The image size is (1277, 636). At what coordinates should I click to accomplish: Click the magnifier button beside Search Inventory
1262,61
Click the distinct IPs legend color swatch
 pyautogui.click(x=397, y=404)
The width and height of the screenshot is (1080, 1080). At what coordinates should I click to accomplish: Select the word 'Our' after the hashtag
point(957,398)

* * *

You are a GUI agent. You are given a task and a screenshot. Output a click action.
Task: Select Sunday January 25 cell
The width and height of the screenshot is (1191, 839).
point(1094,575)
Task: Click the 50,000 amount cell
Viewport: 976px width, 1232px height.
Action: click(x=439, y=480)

* * *

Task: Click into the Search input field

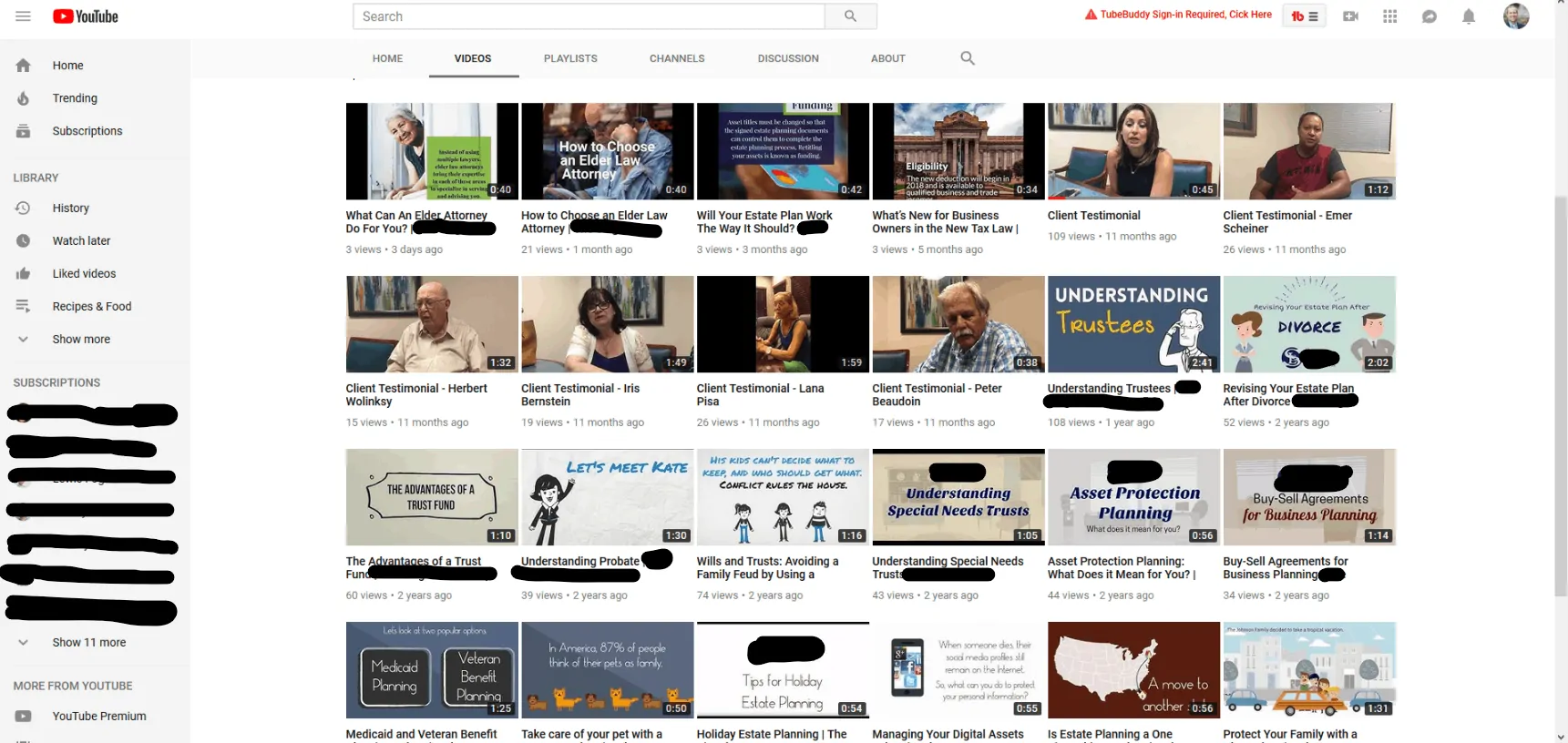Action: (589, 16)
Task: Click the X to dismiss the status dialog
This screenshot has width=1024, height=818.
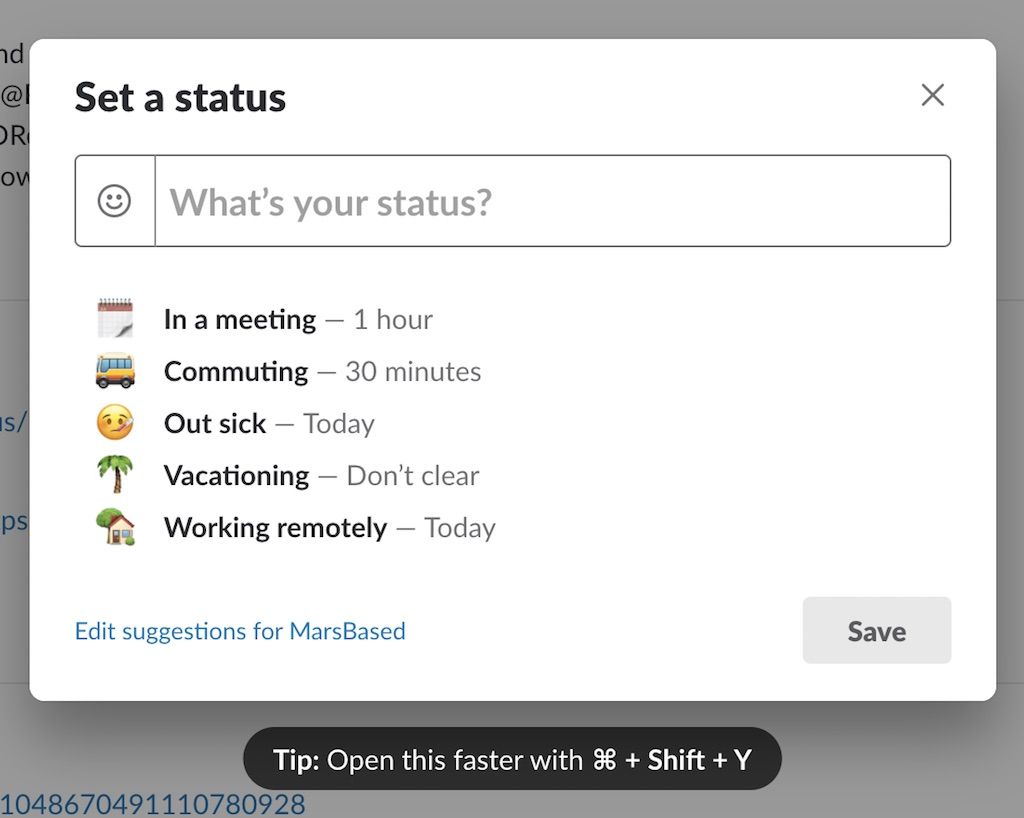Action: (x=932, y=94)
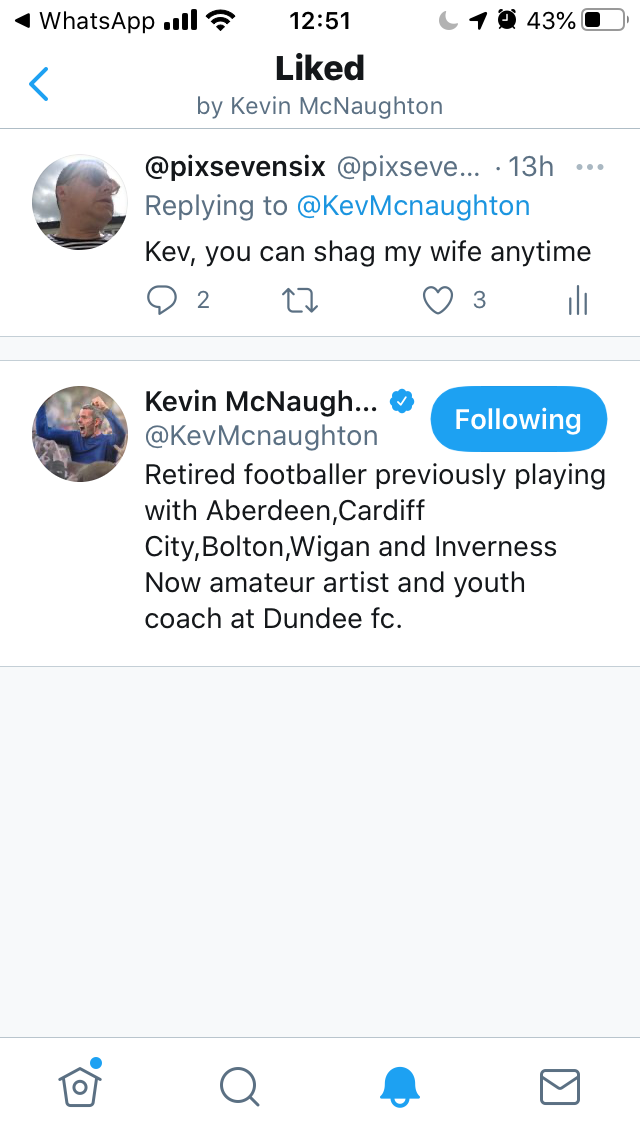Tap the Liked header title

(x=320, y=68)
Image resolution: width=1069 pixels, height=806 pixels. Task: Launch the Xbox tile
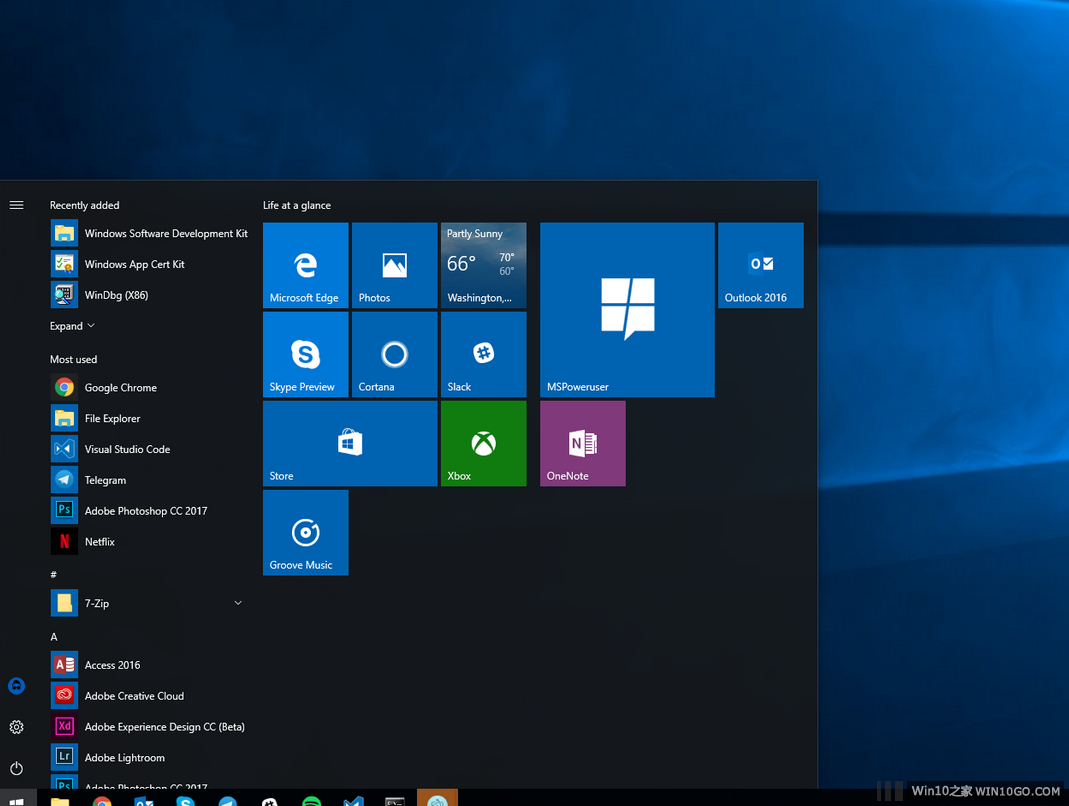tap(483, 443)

TASK INSTRUCTIONS: Every line that holds the string "cell" must be copied from the records above.

SOLUTION FOR THIS TASK:
Task: Select Sunday January 25 cell
Task: Click the 50,000 amount cell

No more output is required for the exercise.